I am still very wobbly, walk with a cane, cannot sit or stand for extended periods, cannot drive, am immunocompromised, cannot focus or concentrate for long, experience memory issues and brain fog, and deal with fatigue and exhaustion, particularly if I try to push myself too hard. But, I am so proud of how far I’ve come in my recovery. Despite everything seemingly working against me, I’ve crawled my way back from the brink of death, largely on my own. I can now take care of myself and my furbabies and keep up with basic chores like laundry and cooking. It has taken me the better part of four years to understand and accept that I can no longer push myself too far; my body does not allow it. And the toughest realization has been that I will never be able to work and do the things I did in my “previous life.”

I feel blessed that, in large part due to my spiritual community and my soul tribe family, I have come to understand that it’s both OK and necessary to ask for help when needed. I have now accepted the reality of my new life, eliminated every possible expense and signed up for as many programs like SNAP and the Accessible Connectivity Program that I can find. And I have applied for social security disability benefits. The stubbornly independent version of myself has not found this process to be at all easy. However, the things I have learned with and from my spiritual community combined with my newfound perspective on life have given me the confidence to heed the signs from the Universe, walk in faith and ask in specific terms for what I need and want, not only from the Universe but also from the people in my life.
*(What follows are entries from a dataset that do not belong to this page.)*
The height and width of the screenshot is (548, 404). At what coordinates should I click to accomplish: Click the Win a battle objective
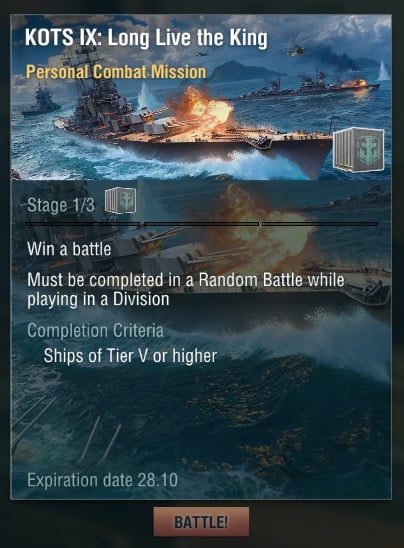point(69,249)
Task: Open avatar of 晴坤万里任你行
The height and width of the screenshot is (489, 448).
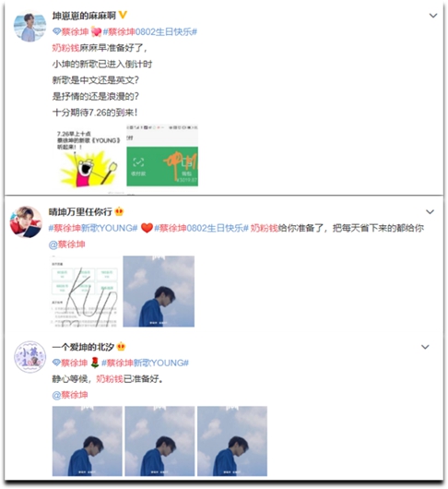Action: pyautogui.click(x=26, y=222)
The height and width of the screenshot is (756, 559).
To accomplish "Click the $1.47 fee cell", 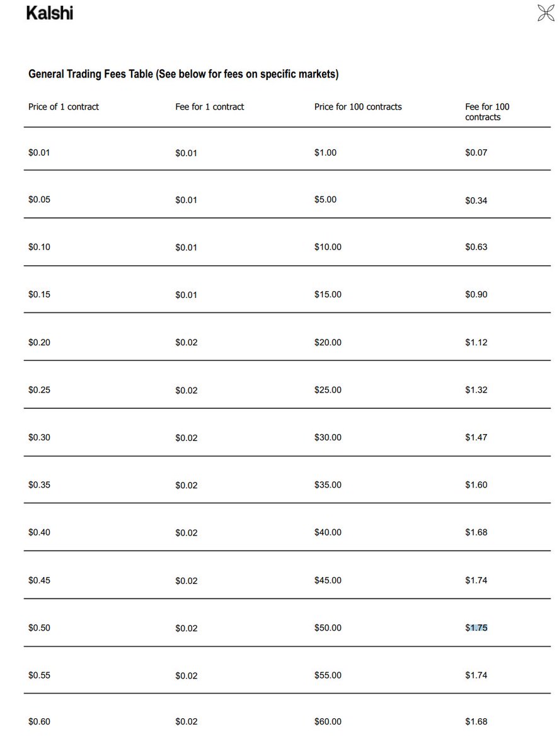I will point(476,437).
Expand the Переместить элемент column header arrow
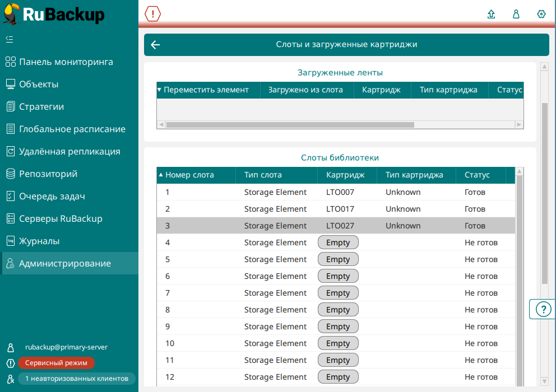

So, this is my request for assistance while I await approval on my disability application. I’ve added up all my anticipated expenses for six months; everything from house and utility payments, doctor visits and medications to toiletries and household supplies not covered by SNAP benefits. The total came to approximately $8,800. In the spirit of utilizing the energies of numerology and angel numbers, I am seeking $8,888 to carry me through another six months until I can establish some long-term financial stability.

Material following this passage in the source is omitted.